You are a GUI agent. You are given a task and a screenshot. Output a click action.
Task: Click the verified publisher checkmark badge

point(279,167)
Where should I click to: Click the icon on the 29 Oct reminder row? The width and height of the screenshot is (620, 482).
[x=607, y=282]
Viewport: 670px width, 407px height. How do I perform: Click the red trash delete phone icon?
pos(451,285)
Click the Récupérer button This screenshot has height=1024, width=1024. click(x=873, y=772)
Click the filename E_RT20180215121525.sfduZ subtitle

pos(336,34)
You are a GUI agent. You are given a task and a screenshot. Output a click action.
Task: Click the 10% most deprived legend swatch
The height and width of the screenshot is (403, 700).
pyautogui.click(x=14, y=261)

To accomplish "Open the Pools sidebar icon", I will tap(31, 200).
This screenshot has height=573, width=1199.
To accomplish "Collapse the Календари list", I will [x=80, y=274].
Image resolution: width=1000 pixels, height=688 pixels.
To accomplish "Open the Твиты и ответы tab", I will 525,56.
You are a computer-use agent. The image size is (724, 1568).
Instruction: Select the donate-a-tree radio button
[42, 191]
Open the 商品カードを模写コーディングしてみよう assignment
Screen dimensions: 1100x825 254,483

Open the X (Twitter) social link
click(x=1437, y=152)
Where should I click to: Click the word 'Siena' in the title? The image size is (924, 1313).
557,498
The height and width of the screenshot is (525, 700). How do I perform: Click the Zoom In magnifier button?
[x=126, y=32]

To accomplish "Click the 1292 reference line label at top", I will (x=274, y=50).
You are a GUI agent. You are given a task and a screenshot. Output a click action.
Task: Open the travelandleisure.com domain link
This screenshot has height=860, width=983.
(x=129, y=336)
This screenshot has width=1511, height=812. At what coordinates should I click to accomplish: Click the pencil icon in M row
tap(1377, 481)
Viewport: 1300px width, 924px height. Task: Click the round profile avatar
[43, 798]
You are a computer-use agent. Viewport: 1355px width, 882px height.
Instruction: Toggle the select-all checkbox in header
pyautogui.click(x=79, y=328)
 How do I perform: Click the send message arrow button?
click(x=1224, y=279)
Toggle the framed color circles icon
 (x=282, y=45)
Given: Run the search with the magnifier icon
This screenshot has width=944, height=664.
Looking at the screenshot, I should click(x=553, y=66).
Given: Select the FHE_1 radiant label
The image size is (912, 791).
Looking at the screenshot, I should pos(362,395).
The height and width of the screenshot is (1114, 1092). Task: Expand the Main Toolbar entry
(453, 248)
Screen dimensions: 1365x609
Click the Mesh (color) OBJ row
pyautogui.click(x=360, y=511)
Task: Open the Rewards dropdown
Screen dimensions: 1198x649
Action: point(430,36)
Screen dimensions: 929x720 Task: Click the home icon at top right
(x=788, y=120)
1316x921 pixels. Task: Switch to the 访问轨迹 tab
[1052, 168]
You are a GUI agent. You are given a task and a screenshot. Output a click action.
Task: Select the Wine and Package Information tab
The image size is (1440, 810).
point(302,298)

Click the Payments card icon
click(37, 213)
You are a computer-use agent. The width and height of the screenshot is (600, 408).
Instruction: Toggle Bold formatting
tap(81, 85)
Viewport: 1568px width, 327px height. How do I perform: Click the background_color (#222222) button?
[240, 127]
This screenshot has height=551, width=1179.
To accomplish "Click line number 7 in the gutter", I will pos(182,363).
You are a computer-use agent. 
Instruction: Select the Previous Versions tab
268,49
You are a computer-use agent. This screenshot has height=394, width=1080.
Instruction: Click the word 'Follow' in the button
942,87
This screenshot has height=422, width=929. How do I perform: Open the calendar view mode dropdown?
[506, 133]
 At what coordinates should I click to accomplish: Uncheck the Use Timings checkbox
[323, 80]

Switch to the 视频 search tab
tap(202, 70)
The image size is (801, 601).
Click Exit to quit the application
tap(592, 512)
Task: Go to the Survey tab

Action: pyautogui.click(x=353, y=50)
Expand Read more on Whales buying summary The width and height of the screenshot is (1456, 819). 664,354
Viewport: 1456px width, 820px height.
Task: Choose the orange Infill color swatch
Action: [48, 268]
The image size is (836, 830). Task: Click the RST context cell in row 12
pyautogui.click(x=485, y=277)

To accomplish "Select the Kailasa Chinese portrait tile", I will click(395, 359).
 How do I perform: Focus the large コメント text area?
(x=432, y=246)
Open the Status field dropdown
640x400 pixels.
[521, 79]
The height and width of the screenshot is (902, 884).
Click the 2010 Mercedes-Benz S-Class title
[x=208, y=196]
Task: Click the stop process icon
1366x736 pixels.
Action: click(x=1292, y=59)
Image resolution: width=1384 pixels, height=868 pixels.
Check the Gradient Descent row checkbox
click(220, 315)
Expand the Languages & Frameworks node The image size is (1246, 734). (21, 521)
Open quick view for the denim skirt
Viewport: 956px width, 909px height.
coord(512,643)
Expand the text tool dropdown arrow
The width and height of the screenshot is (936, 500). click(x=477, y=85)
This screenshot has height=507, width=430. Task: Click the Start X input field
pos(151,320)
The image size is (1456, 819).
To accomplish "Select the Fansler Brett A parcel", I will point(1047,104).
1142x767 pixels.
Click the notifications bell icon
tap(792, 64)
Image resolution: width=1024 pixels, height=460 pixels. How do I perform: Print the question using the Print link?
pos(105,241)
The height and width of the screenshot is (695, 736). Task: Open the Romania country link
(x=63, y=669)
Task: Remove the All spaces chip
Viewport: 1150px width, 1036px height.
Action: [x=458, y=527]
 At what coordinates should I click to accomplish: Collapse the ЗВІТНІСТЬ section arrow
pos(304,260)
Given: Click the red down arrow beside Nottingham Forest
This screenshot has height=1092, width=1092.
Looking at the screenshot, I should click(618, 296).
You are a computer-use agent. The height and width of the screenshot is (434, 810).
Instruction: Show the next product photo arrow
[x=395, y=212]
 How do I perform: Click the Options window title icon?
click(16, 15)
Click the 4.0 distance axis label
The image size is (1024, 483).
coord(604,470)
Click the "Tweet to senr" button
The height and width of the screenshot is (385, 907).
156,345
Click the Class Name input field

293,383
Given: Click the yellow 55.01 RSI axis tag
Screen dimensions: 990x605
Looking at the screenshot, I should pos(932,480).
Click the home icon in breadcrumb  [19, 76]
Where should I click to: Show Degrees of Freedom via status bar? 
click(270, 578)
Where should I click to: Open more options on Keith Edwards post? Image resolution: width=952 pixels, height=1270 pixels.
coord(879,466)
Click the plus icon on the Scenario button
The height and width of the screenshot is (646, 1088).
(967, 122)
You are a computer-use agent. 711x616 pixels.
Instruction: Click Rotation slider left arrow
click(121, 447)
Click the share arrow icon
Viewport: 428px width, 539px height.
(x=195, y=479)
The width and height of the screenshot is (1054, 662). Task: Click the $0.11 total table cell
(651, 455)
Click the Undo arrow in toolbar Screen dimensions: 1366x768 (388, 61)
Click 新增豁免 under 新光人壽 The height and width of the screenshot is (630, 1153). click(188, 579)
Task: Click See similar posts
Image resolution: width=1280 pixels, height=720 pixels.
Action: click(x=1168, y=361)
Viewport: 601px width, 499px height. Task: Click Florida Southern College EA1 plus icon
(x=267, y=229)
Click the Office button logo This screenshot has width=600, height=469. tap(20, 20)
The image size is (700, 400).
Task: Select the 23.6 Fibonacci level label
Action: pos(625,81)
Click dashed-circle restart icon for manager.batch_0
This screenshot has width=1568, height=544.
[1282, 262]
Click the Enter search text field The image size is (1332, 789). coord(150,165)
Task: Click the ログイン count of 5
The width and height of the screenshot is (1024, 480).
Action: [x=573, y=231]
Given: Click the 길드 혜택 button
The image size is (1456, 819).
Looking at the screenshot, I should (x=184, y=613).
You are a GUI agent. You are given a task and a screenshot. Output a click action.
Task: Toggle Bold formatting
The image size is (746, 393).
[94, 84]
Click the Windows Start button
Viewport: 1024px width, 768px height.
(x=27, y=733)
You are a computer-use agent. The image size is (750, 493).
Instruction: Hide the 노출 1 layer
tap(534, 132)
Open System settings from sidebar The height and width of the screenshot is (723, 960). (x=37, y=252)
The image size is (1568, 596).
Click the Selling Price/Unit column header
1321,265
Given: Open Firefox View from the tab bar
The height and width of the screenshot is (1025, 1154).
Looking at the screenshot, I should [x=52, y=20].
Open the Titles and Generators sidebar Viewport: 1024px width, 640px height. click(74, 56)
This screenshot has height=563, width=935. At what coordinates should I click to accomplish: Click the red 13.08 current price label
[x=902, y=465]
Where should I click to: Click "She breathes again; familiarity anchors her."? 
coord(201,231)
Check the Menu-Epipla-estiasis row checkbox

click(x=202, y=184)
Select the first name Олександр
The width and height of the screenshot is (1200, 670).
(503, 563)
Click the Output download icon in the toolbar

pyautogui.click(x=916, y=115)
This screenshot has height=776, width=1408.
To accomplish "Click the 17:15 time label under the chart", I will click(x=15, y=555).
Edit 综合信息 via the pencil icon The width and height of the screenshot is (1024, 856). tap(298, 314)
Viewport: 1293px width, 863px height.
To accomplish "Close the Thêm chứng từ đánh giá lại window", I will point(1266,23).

※ ※ ※

→ **To do**: Nothing before the line holding "Click the Selling Price/Unit column header" belongs in the answer. Repeat that line and the rest of the listing exactly.

→ **Answer section**:
Click the Selling Price/Unit column header
1321,265
Given: Open Firefox View from the tab bar
The height and width of the screenshot is (1025, 1154).
Looking at the screenshot, I should [x=52, y=20].
Open the Titles and Generators sidebar Viewport: 1024px width, 640px height. click(74, 56)
This screenshot has height=563, width=935. At what coordinates should I click to accomplish: Click the red 13.08 current price label
[x=902, y=465]
Where should I click to: Click "She breathes again; familiarity anchors her."? 
coord(201,231)
Check the Menu-Epipla-estiasis row checkbox

click(x=202, y=184)
Select the first name Олександр
The width and height of the screenshot is (1200, 670).
(503, 563)
Click the Output download icon in the toolbar

pyautogui.click(x=916, y=115)
This screenshot has height=776, width=1408.
To accomplish "Click the 17:15 time label under the chart", I will click(x=15, y=555).
Edit 综合信息 via the pencil icon The width and height of the screenshot is (1024, 856). tap(298, 314)
Viewport: 1293px width, 863px height.
To accomplish "Close the Thêm chứng từ đánh giá lại window", I will point(1266,23).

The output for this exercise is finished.